Мои зубы разжали чем-то твёрдым и острым, кажется ножом. В горло просунули какую-то трубку.
— Не жирно будет?
— Он из благородных, — возразил хозяин постоялого двора. – Пущай вином воняет, чтоб никто не прикопался. Лей!
По трубке, вставленной в моё голо полилась жидкость. Я едва не захлёбывался, бессильно претерпевая происходящее. От вина, влитого на пустой желудок, по телу мгновенно растеклась тёплая пьянящая волна. Хотя я давно мог не питаться, но старался это делать, в глубине души надеясь, что следование обычным человеческим привычкам способно продлить мою нежизнь.

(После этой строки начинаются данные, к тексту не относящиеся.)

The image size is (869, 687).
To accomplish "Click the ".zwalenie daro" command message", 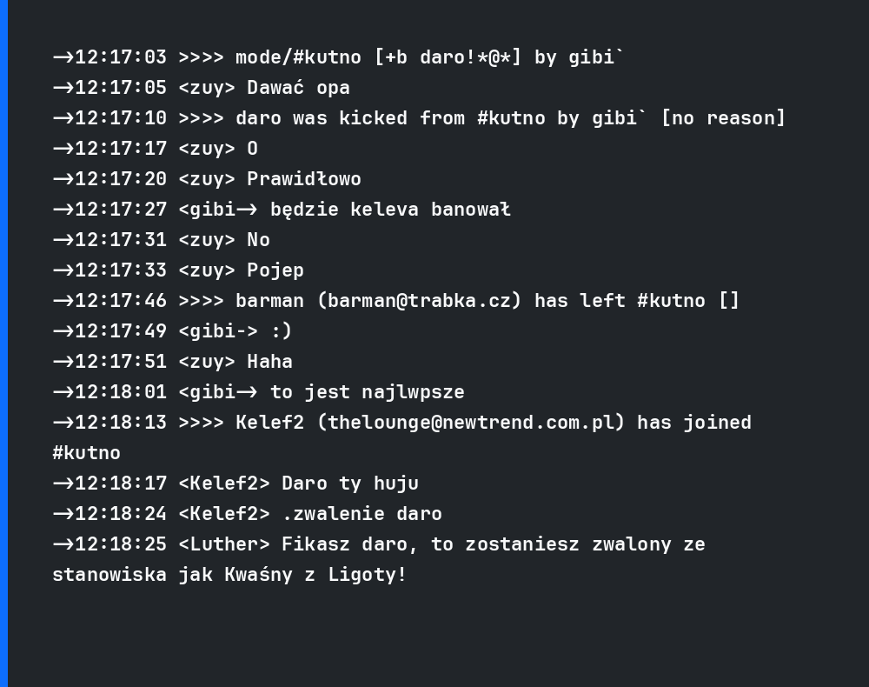I will 362,514.
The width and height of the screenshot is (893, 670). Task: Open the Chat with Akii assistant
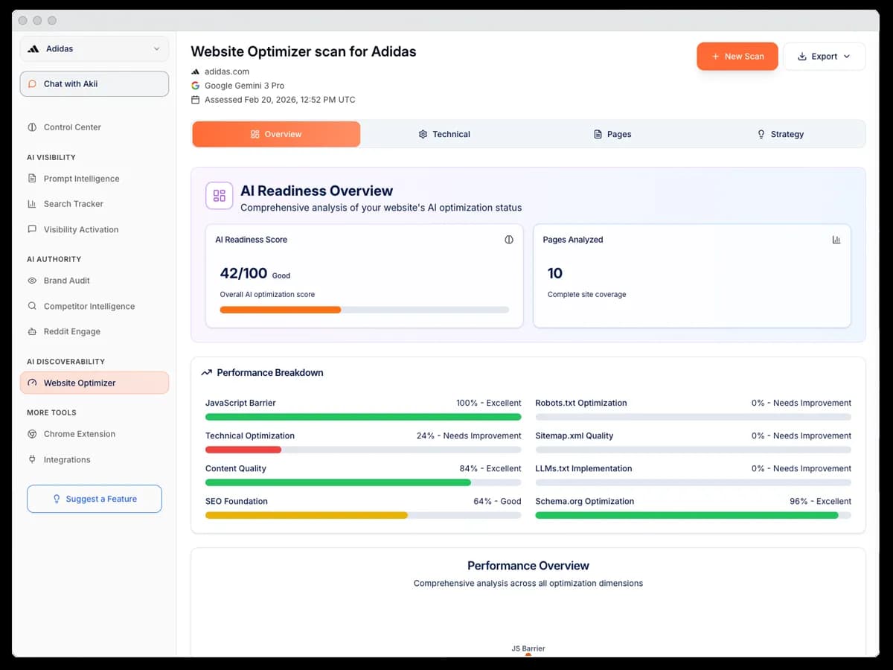[94, 83]
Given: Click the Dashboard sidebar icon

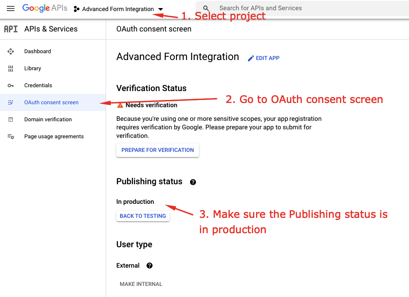Looking at the screenshot, I should pos(10,51).
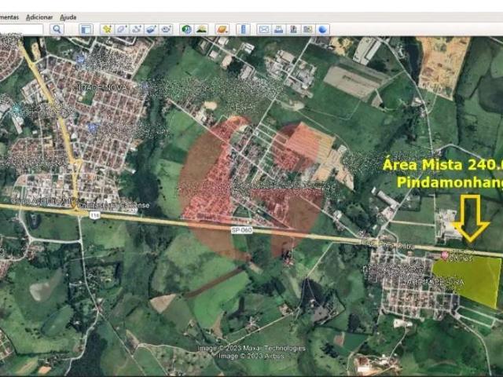
Task: Click inside the search text field
Action: point(21,29)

«Хуже стать не должно, — думал я. — А отправляться на встречу с Дулкрудом всё ещё рано».
Однако, в тот вечер я проигнорировал ужин, за что теперь клял себя. Вино, как и многое другое, конечно, не оказывало на меня прежнего воздействия. Но всё же… В таком положении, будучи ослеплённым и обездвиженным болью, мне бы хотелось сохранить хотя бы толику ясности рассудка. К сожалению, судьбе было суждено лишить меня этого. Как и всех оставшихся денег. Покидая убитого полковника Лескова, я забрал всё, что нашёл, рассудив, что мертвецу ценности ни к чему, всё равно сопрёт первый же, кто обнаружит трупы. Теперь пришёл мой черёд расставаться с украденным.
«Хоть бы оружие не тронули, — думал я, а голова снова закручивалась в водоворот иллюзий и тошнотворной хмари. – Пистолеты уж больно хороши… Когда ещё такие достану…».
Тьма надвигалась, всё плотнее закрывая собой мир живых. Звуки ослабевали, становясь далёкими отголосками эха, а затем и вовсе смолкли. Я потерял сознание, окончательно лишившись сил.